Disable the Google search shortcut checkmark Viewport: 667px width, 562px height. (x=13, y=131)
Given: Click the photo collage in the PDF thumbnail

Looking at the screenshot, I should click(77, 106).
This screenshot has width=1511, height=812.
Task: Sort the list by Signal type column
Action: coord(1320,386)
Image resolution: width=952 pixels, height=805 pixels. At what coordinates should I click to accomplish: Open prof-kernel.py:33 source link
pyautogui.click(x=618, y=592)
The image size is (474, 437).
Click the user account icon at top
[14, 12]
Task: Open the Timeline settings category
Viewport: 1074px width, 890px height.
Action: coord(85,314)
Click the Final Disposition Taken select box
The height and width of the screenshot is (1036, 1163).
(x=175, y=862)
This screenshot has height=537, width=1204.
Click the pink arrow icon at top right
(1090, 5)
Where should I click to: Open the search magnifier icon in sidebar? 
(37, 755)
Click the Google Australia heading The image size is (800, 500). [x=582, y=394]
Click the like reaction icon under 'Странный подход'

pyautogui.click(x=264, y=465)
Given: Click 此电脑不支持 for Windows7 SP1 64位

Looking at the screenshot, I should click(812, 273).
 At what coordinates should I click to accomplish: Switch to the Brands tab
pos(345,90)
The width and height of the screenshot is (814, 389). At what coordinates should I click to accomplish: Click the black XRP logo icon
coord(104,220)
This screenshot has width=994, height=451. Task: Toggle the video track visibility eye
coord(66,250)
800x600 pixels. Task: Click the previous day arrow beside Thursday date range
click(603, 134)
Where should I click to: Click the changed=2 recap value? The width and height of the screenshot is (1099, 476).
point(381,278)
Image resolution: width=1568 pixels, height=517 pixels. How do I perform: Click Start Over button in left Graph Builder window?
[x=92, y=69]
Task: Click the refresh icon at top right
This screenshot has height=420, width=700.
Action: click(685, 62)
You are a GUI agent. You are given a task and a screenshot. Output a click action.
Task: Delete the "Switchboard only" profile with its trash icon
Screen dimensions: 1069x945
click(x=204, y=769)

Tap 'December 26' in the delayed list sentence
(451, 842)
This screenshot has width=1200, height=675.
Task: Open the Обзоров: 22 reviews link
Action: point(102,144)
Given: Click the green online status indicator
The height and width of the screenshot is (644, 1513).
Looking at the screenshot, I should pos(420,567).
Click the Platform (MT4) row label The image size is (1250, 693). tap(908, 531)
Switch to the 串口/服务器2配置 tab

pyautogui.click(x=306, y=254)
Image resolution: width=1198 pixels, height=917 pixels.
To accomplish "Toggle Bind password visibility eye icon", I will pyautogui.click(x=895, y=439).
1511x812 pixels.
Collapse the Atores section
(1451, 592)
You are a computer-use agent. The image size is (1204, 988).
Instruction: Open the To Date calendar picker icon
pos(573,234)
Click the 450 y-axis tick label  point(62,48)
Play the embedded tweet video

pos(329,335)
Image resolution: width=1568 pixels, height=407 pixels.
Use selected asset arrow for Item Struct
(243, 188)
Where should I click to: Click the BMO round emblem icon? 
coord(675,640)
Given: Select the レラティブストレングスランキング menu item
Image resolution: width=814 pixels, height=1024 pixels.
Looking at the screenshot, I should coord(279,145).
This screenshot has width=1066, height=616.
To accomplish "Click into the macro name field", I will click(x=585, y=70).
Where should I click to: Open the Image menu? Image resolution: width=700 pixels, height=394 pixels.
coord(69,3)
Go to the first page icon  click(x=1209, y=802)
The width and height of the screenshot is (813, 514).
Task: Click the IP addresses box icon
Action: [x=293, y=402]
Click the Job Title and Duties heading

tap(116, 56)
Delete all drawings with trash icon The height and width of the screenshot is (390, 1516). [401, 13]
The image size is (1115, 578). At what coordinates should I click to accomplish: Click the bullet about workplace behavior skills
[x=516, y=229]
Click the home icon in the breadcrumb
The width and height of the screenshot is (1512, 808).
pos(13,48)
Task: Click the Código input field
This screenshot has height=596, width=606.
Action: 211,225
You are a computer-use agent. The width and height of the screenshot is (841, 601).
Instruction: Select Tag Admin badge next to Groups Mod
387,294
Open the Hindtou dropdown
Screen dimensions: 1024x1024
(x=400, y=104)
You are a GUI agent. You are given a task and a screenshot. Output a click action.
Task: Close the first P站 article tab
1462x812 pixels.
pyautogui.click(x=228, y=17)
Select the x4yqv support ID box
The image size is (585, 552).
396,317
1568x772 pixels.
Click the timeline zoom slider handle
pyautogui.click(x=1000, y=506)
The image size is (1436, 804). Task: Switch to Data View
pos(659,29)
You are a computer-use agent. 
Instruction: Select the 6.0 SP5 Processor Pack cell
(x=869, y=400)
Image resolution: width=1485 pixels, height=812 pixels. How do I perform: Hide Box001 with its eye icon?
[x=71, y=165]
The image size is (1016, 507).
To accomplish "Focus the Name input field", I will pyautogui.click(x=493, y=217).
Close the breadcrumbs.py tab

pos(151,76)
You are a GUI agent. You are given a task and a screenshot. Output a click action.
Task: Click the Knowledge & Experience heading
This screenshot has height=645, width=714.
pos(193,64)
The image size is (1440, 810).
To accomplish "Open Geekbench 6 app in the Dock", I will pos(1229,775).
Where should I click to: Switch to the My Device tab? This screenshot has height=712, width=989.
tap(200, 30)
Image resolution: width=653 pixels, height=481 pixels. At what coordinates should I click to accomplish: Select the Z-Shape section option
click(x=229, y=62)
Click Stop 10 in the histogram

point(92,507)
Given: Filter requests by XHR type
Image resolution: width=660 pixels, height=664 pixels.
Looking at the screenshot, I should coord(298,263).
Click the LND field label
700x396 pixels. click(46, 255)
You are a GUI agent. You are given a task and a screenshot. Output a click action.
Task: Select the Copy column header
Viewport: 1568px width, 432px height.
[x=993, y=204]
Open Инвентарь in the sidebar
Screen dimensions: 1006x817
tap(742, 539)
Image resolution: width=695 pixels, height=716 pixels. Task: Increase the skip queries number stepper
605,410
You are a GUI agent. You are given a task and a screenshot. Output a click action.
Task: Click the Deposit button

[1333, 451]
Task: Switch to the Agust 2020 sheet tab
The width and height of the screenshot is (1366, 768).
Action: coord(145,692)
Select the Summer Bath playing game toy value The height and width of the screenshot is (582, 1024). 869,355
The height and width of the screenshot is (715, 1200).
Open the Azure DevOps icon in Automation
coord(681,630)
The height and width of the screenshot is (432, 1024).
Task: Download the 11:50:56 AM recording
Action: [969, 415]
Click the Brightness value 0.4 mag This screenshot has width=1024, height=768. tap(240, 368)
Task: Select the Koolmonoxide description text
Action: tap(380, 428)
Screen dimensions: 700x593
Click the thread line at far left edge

.....

Exercise aim
Look above for the line with "Click the timeline zoom slider handle"; retype exactly that line, every line after it up to the line with "Task: Select the Copy column header", and that line too, nothing else.

Solution below
Click the timeline zoom slider handle
pyautogui.click(x=1000, y=506)
The image size is (1436, 804). Task: Switch to Data View
pos(659,29)
You are a computer-use agent. 
Instruction: Select the 6.0 SP5 Processor Pack cell
(x=869, y=400)
Image resolution: width=1485 pixels, height=812 pixels. How do I perform: Hide Box001 with its eye icon?
[x=71, y=165]
The image size is (1016, 507).
To accomplish "Focus the Name input field", I will pyautogui.click(x=493, y=217).
Close the breadcrumbs.py tab

pos(151,76)
You are a GUI agent. You are given a task and a screenshot. Output a click action.
Task: Click the Knowledge & Experience heading
This screenshot has height=645, width=714.
pos(193,64)
The image size is (1440, 810).
To accomplish "Open Geekbench 6 app in the Dock", I will pos(1229,775).
Where should I click to: Switch to the My Device tab? This screenshot has height=712, width=989.
tap(200, 30)
Image resolution: width=653 pixels, height=481 pixels. At what coordinates should I click to accomplish: Select the Z-Shape section option
click(x=229, y=62)
Click Stop 10 in the histogram

point(92,507)
Given: Filter requests by XHR type
Image resolution: width=660 pixels, height=664 pixels.
Looking at the screenshot, I should coord(298,263).
Click the LND field label
700x396 pixels. click(46, 255)
You are a GUI agent. You are given a task and a screenshot. Output a click action.
Task: Select the Copy column header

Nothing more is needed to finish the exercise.